Saretzki also operated sabotage in the form of disorganization, obstruction of research contracts and the prevention of the implementation of new findings in production. He also prevented the Carl Zeiss Jena combine from being supplied with borax and nickel oxide . However, he refrained from active sabotage if it saw his camouflage endangered.

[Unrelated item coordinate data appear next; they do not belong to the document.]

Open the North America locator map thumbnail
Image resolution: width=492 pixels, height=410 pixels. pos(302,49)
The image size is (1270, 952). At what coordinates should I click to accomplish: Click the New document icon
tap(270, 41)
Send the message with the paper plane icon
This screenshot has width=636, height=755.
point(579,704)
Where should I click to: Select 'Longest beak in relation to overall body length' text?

Saretzki was one of the CIA's greatest sources. Due to his cautious and circumspect way of working, he was only exposed late by the counter-espionage. On September 22, 1969, at 7 a.m., he was provisionally arrested by the Stasi on an urgent suspicion of spying in Berlin-Lichtenberg . After an unusually long 26-month pre -trial detention, he was sentenced to life imprisonment for espionage, sabotage and state crimes against an allied state in December 1971 in a secret trial before the 1st Criminal Senate of the GDR Supreme Court under chairman Walter Ziegeler . He served his sentence in the notorious Bautzen II prison and was later exchanged for other agents.

Individual evidence

  1. Roth, Günter : Topspion and Saboteur: the Saretzki case, in: Kierstein, Herbert : Hot battles in the Cold War: unknown cases and facts from counter-espionage in the GDR, 2nd, corr. Aufl., Berlin: Edition Ost, 2008 ( ISBN 978-3-360-01085-8 ), pp. 89-92.
  2. ^ Hähnel, Siegfried / Kleine, Alfred : Safeguarding the national economy of the GDR (HA XVIII in the MfS / Department XVIII of the BV), in: Grimmer, Reinhard / Irmler, Werner / Opitz, Willi / Schwanitz, Wolfgang (eds.) : The Security: on the defense work of the MfS, Vol. 2, Berlin: Edition Ost, 2002, pp. 7–160, here: pp. 120 ff. ( ISBN 3-360-01044-2 ).
  3. cf. Fricke, Karl Wilhelm : file inspection: reconstruction of a political persecution, 3rd, durchges. and updated edition, Berlin: Links, 1996, p. 114 ( ISBN 3-86153-099-6 ).